State of Haryana 2006 (3) RCR (Criminal) 992 to say that the evidence relied upon by the Sessions Court would not be sufficient for conviction.
All these judgments were dealing with the case after conviction and may not strictly be applicable to see if such requirement is to be insisted upon at the time of exercising of power under Section 319 Cr.PC. The standard of proof required to base a conviction is proof beyond reasonable doubt. A "reasonable doubt" does not mean some light, airy or insubstantial doubt.

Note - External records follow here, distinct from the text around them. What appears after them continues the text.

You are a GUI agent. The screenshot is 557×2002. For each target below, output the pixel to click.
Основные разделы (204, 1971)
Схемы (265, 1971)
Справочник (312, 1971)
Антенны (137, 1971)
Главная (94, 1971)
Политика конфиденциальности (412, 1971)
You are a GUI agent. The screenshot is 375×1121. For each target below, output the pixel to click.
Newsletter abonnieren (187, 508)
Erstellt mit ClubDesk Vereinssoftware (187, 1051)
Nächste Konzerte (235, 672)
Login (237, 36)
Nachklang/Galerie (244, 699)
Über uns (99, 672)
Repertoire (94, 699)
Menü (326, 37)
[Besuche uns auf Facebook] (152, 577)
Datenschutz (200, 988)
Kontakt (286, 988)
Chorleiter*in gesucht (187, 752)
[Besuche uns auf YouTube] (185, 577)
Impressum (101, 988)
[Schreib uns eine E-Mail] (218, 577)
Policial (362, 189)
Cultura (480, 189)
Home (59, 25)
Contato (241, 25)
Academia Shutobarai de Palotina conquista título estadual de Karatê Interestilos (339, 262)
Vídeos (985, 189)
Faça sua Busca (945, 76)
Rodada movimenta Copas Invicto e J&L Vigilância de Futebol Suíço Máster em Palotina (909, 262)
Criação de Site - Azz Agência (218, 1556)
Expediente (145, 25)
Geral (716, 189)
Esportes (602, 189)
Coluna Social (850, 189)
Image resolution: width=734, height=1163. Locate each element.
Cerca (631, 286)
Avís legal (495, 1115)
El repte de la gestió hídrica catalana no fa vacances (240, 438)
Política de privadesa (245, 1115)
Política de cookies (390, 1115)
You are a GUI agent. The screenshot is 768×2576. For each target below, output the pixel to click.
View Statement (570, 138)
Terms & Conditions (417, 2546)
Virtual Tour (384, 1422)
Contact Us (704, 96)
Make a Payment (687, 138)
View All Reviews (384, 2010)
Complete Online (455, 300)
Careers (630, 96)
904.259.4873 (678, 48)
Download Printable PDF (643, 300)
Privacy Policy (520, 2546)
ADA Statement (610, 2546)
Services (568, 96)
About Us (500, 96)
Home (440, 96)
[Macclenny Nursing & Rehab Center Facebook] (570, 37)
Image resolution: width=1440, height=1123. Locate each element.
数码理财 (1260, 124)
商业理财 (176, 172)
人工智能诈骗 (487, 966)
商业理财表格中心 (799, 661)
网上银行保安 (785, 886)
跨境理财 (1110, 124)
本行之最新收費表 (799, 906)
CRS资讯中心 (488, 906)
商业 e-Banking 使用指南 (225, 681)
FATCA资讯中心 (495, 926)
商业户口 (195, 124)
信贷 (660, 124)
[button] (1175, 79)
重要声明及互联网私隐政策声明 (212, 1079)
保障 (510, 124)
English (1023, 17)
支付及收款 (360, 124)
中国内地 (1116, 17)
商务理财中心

Such strict and stringent standard of proof is not needed for exercising power to summon a person under section 319 Cr.PC If that be the requirement of law at the stage of summoning then nothing would be left thereafter for the court to decide. Accordingly, the ratio in these judgments would not apply. Standard here, as noticed, appears to be a 'reasonable prospect of conviction' and not the standard of strict proof. Suspicion is not Criminal Revision No.2004 of 2006 9
sufficient to hold that there is reasonable prospect of conviction. The evidence on the basis of which the petitioners have been summoned would not reveal the requirement of law of 'reasonable prospect of conviction." Since the legal parameters laid down for summoning the petitioners as an additional accused appears to have been ignored while summoning them, the impugned order cannot be sustained and the same is set aside. The case is remanded back to the Sessions Court to reconsider the application in the light of the law laid down in the case of Michael Machado (supra) and then to decide if sufficient basis was laid down in the evidence to summon the petitioners as additional accused.
Present revision petition is allowed in the above terms.